Why did the EU break with AstraZeneca?
- The EU and AstraZeneca, a British-Swedish pharmaceutical company, have been butting heads for a few weeks now.
- In April, the EU sued the pharmaceutical company, alleging that AstraZeneca was failing to meet its delivery deadlines.
- Since AstraZeneca didn’t deliver the number of doses it promised, it’s been blamed for the EU’s failure to meet its vaccination goals.
- In the original contract, AstraZeneca promised to deliver 300 million doses to the EU by the end of June.

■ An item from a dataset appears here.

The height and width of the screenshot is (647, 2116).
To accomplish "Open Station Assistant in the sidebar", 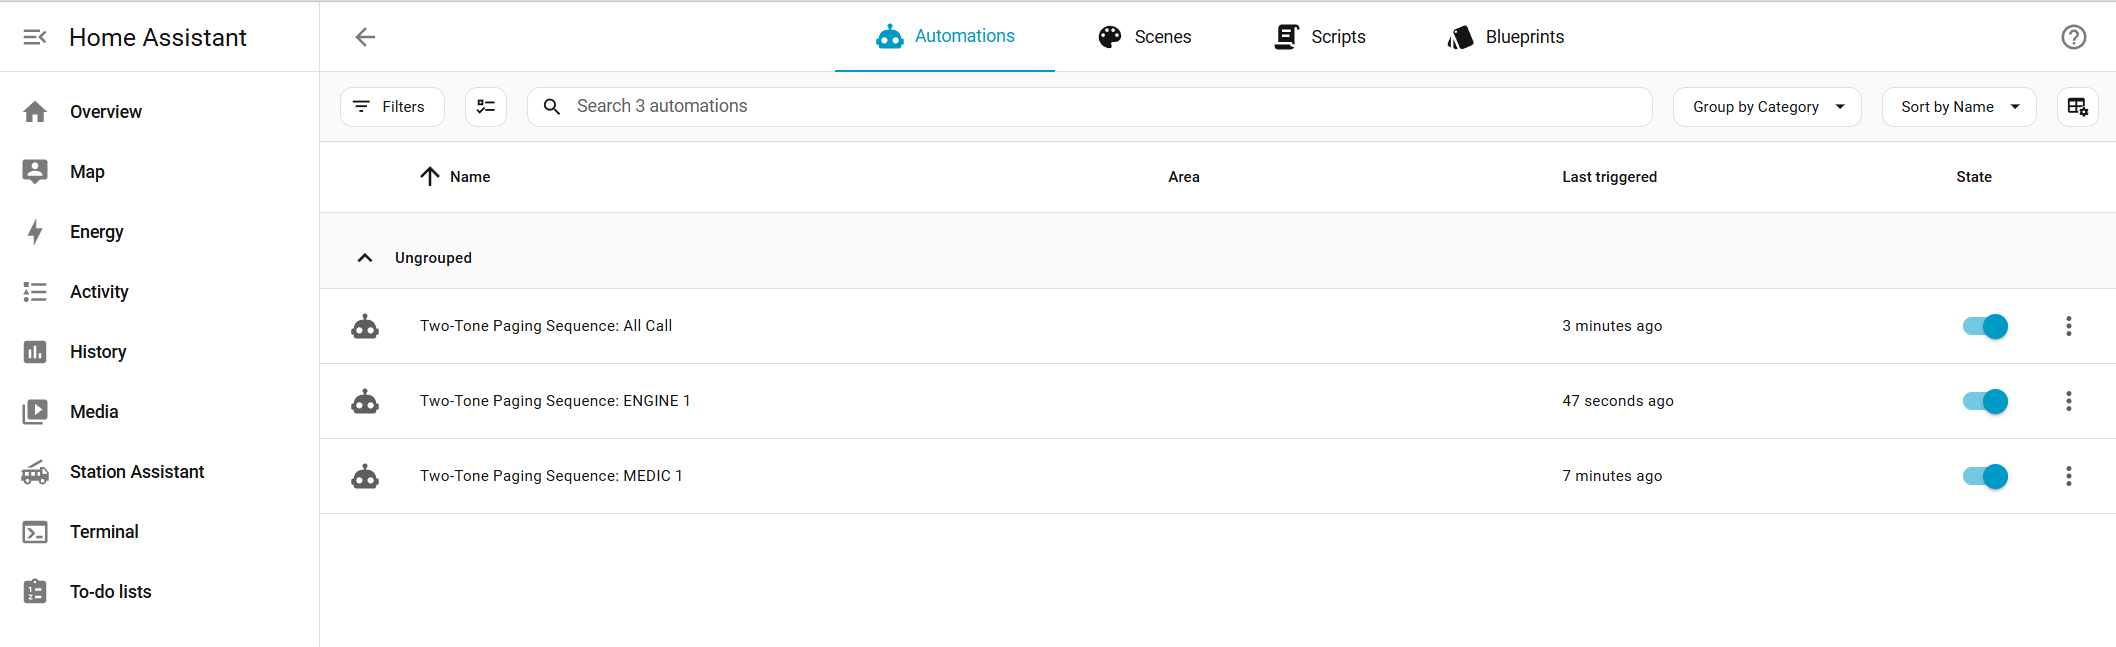I will (136, 472).
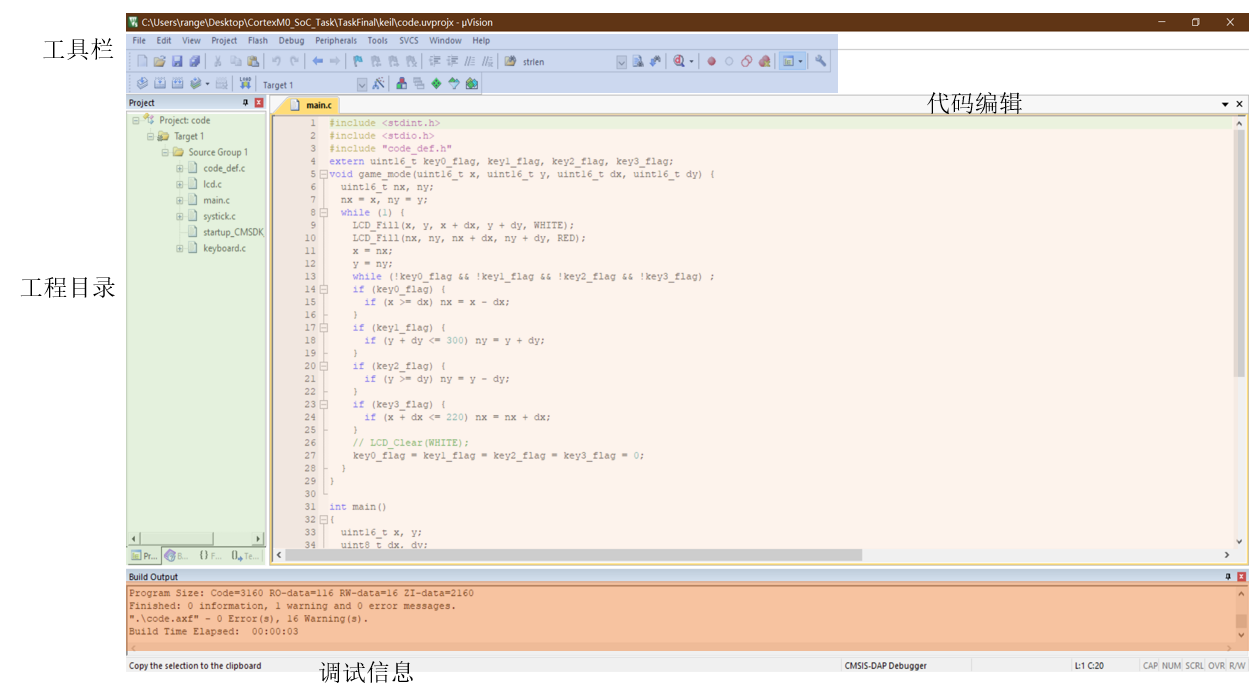Open the Target 1 dropdown list

(362, 85)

Now the company is saying it will be 100 million.
- With the legal fight continuing, European Internal Market Commissioner Thierry Breton announced that the EU would not sign a new contract with AstraZeneca once its current contract ends in June.
- Instead, the EU signed a deal with another vaccine company, Pfizer-BioNTech, to secure 1.8 billion doses through 2023.

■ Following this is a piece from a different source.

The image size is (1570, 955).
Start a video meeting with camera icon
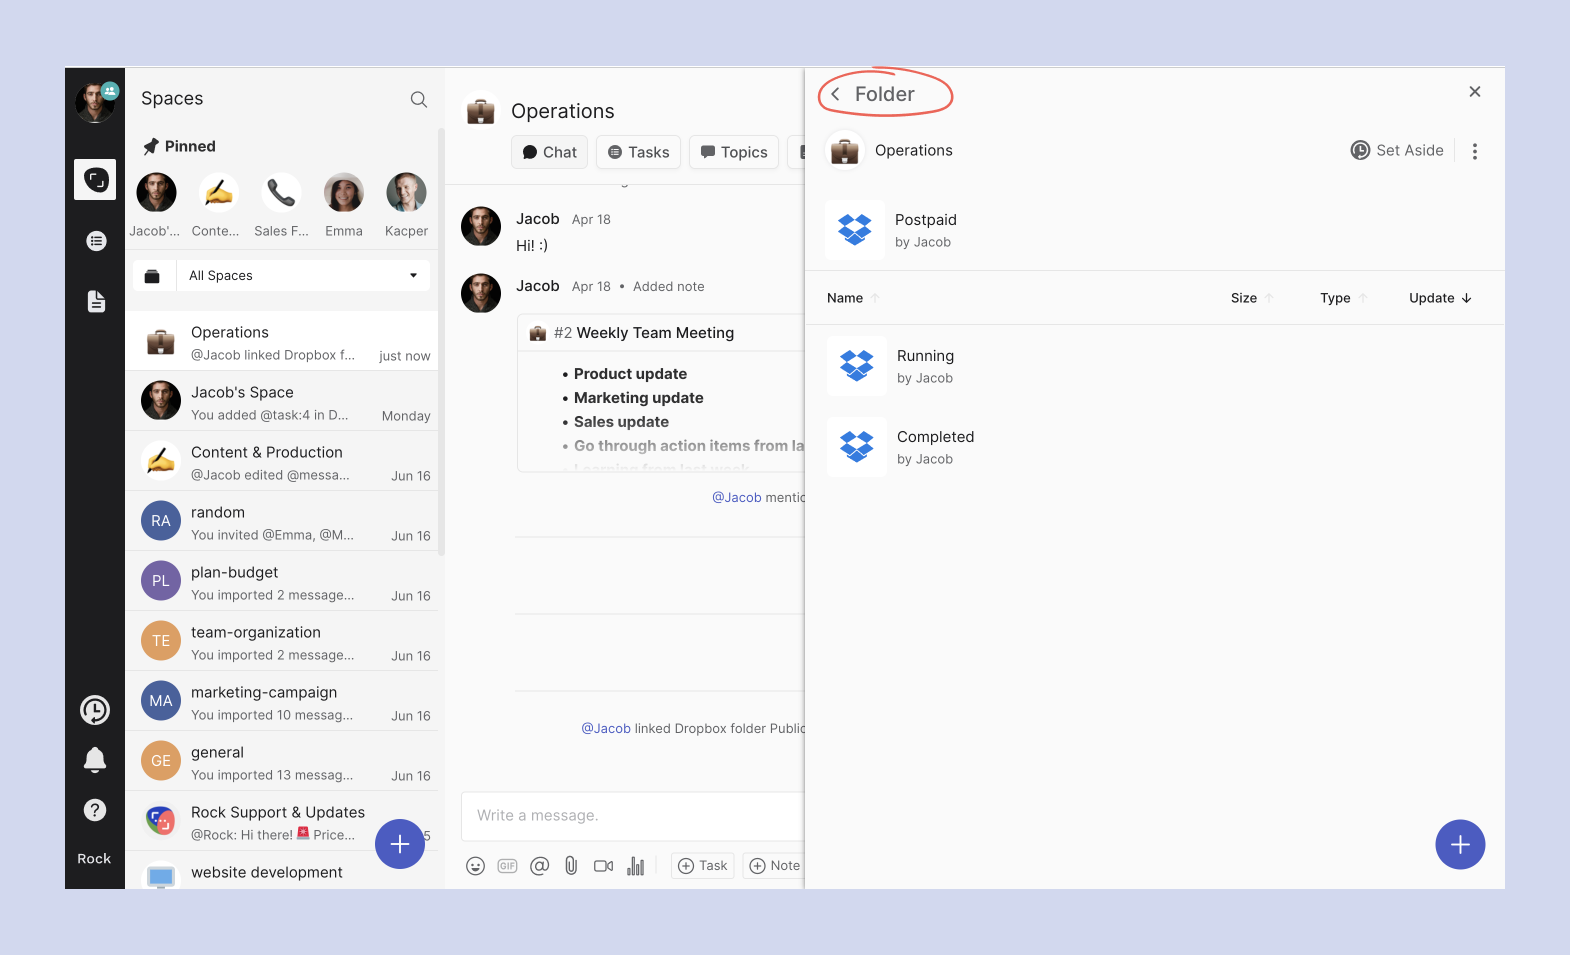point(603,866)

The US is looking at what to do with its AstraZeneca doses
- As of now, the US Food and Drug Administration (FDA) has not approved the use of AstraZeneca, even though the US is apparently sitting on a stockpile of 60 million doses.
- But the US hasn’t needed to use the AstraZeneca vaccine, because it’s been surpassing its vaccination targets with the Pfizer-BioNTech, Moderna and Johnson & Johnson vaccines.
- With the US not using the vaccines, the Biden administration has been looking at ways of sharing the vaccine with other countries that are in need.
- In late April, it was reported that the administration was hoping to ship out 10 million doses of its 60 million stockpile.
- But so far there have been no reports that any vaccines have been shipped.
- One of the main countries hoping to get those doses is India, which has been averaging around 400,000 new COVID-19 cases every day in May.
Who developed the AstraZeneca vaccine?
- The AstraZeneca vaccine, also often called the Oxford-AstraZeneca vaccine, was developed as a collaboration between AstraZeneca and Oxford University in the United Kingdom.
- Though AstraZeneca was approved for use by the EU in January 2021, that approval only came after a troubled development.
- Back in September 2020, its vaccine trial had to be halted in the third phase after a participant in the study was thought to have had a serious adverse response.
- The halt only lasted a few days, but it resulted in days of bad headlines for the company.
- In early April of this year, a clinical trial of the AstraZeneca vaccine had to again be stopped.
- The trial, which was studying the vaccine’s effects on young children and teenagers, was halted after the vaccine was linked to blood clots in some recipients.
- Though the number of people who developed clots after getting the vaccine was relatively low, the concern was enough for Denmark to discontinue use of the vaccine.
- (The COVID-19 vaccine developed by Johnson & Johnson has also been linked to blood clots, but, like the AstraZeneca vaccine, the number of incidents is relatively small.)